Research from the Society of Family Planning, which has evaluated changes in abortion provisions since the Dobbs decision, indicates there were 32,000 fewer facility based or telehealth abortions nationwide in the six months following the decision.  

“Some expect self-managed medication abortion will fill the gap,”  Bell continued.  

Most people are not aware of medication abortion as an option, so it is not likely that medication abortions will fully offset the decline in abortions provided in medical facilities.  This can result in a major consequence of delay in recognizing pregnancy as well as receiving abortion medical pills. Such delays will push many people beyond the FDA approved gestational limit of 10 weeks for abortion via medication. 
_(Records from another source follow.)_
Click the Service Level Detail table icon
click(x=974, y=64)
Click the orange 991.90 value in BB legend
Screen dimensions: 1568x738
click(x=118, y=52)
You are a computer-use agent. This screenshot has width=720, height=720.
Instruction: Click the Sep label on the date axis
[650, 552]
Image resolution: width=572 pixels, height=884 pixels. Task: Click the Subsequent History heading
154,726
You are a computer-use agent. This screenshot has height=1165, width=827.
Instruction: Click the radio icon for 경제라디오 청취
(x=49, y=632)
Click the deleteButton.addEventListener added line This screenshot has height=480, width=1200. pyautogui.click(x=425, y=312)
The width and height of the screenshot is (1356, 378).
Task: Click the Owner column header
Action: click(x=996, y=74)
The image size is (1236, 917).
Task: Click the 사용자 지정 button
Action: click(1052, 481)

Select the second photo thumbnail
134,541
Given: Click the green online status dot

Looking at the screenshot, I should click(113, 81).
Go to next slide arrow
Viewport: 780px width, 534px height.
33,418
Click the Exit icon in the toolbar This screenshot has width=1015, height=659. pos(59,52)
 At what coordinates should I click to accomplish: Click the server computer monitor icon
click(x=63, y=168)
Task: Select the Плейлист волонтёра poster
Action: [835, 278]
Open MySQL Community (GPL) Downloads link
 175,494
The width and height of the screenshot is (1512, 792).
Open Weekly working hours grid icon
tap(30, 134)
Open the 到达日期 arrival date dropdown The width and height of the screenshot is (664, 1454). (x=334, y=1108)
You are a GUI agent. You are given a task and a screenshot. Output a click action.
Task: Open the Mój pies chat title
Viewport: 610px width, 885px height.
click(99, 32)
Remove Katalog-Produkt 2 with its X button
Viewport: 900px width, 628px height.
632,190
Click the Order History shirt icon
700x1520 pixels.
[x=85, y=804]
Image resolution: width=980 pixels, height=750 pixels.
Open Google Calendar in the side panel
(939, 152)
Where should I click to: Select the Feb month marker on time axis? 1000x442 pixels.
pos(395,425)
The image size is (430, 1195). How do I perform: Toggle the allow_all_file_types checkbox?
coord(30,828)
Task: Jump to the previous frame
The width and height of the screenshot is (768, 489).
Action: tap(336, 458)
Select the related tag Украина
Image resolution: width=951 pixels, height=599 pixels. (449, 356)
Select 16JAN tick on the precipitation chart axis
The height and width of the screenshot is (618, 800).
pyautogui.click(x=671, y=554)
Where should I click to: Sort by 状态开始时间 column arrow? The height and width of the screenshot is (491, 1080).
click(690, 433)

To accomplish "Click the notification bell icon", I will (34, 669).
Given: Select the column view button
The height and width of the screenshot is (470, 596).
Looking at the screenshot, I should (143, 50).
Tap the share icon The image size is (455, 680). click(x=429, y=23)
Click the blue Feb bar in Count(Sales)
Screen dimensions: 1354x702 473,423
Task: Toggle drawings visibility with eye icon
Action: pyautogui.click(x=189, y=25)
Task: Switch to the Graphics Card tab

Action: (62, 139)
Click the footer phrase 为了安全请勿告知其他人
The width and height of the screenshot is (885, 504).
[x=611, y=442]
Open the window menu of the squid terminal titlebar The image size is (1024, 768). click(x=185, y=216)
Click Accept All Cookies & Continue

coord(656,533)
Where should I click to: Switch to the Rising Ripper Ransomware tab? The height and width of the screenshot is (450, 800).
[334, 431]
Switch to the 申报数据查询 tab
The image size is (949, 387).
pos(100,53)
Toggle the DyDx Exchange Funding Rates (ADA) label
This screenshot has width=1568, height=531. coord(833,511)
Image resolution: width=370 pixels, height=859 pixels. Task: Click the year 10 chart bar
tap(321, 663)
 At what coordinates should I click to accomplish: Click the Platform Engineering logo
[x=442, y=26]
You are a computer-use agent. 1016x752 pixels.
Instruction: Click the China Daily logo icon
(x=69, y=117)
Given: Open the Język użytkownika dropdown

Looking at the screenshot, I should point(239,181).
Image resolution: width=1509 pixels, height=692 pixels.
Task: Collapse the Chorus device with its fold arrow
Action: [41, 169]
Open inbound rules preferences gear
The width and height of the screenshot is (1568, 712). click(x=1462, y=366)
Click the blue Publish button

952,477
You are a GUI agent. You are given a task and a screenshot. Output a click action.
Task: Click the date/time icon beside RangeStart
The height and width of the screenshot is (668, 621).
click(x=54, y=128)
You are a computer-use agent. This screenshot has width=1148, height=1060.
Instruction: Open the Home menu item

“Medication abortion has been the most common method of pregnancy termination since 2020. In the year 2020, it was used in 53 percent of abortions, and has been safely used by over 5.3 million women in the United States since the year 2000,” said Bell.

In addition, the Dobbs opinion has reinvigorated the efforts of some abortion opponents to enforce the 1873 Comstock Act, and to employ it as a tool to abolish abortion nationwide as noted in the lawsuit filed by anti-abortion advocates against the FDA, Alliance for Hippocratic Medicine v. FDA.  This would be achieved by banning the mailing or transport of abortion pills and potentially medical instruments and devices that are used to perform procedural or surgical abortions.  This lawsuit has brought the nation’s attention to the drug mifepristone, of which one use is medication abortion.

The Supreme Court has ruled that mifepristone will continue to be available for the duration of the litigation, up to and including an appeal to the Supreme Court. In the short term, there is no change in access to the drug.

“In terms of the kind of broader public health implications, if there is ultimately an unfavorable decision from the Supreme Court (regarding the use of mifepristone), this restriction will not stop medication abortions from occurring in the United States. It will simply force healthcare providers to rely on the misoprostol only regimen,” said Rosen. “This method is still very safe and used in many parts of the world, but is somewhat less effective and causes more uncomfortable side effects.”